__ASSIGNED TASK__: Write out each record below exactly, without pictures.

__MATERIAL FOR THIS EXERCISE__:
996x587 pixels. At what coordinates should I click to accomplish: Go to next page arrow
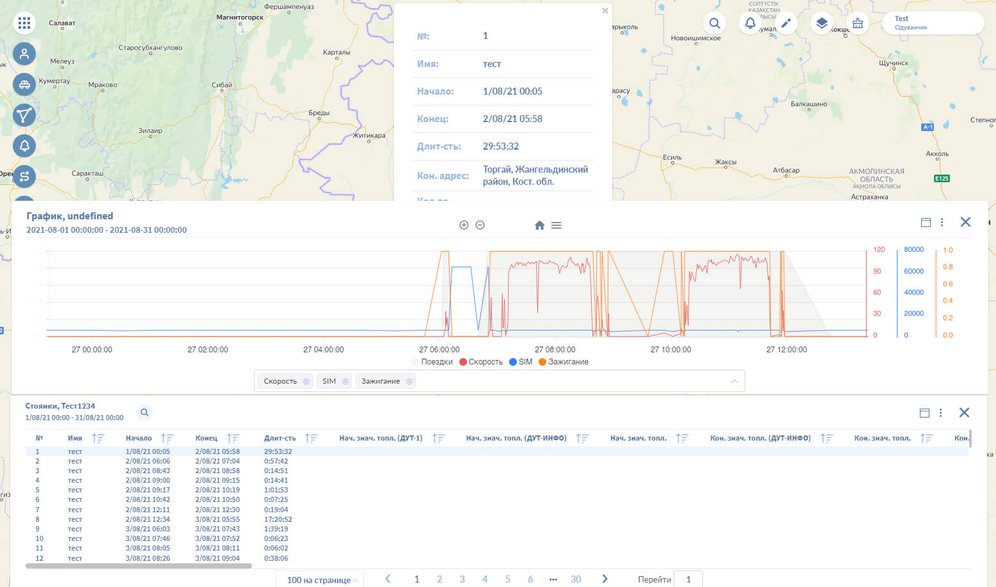click(x=605, y=579)
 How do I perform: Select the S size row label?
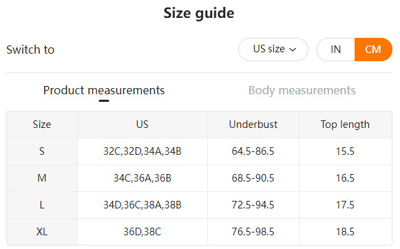click(42, 151)
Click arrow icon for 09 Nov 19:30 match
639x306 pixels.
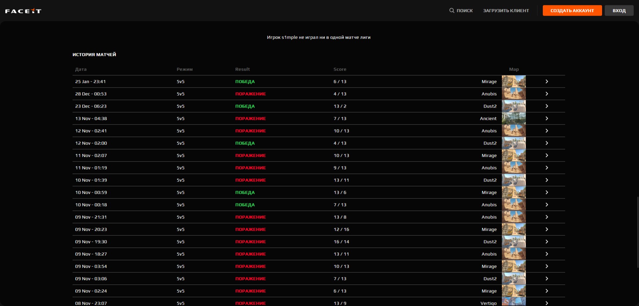click(x=546, y=242)
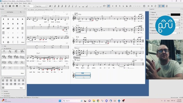Toggle note input mode N icon
Screen dimensions: 183x103
click(x=50, y=6)

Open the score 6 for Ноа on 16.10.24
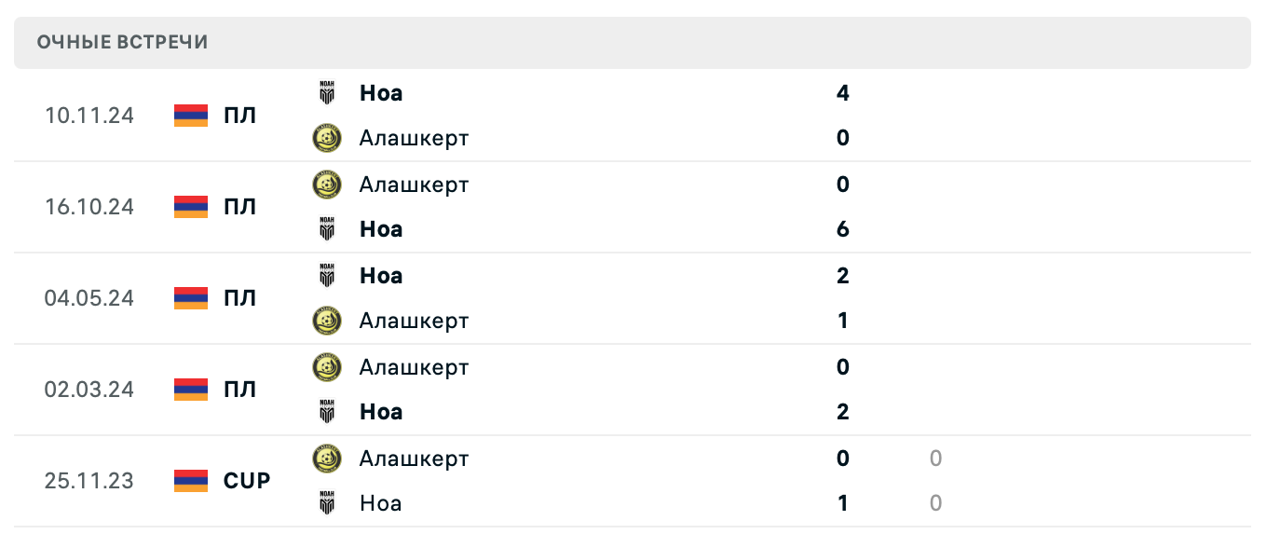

__YOUR SOLUTION__:
996x587 pixels. At what coordinates should I click to accomplish: Go to next page arrow
click(x=605, y=579)
 How do I perform: Select the S size row label?
click(42, 151)
Click arrow icon for 09 Nov 19:30 match
639x306 pixels.
click(x=546, y=242)
Toggle note input mode N icon
Screen dimensions: 183x103
click(x=50, y=6)

Open the score 6 for Ноа on 16.10.24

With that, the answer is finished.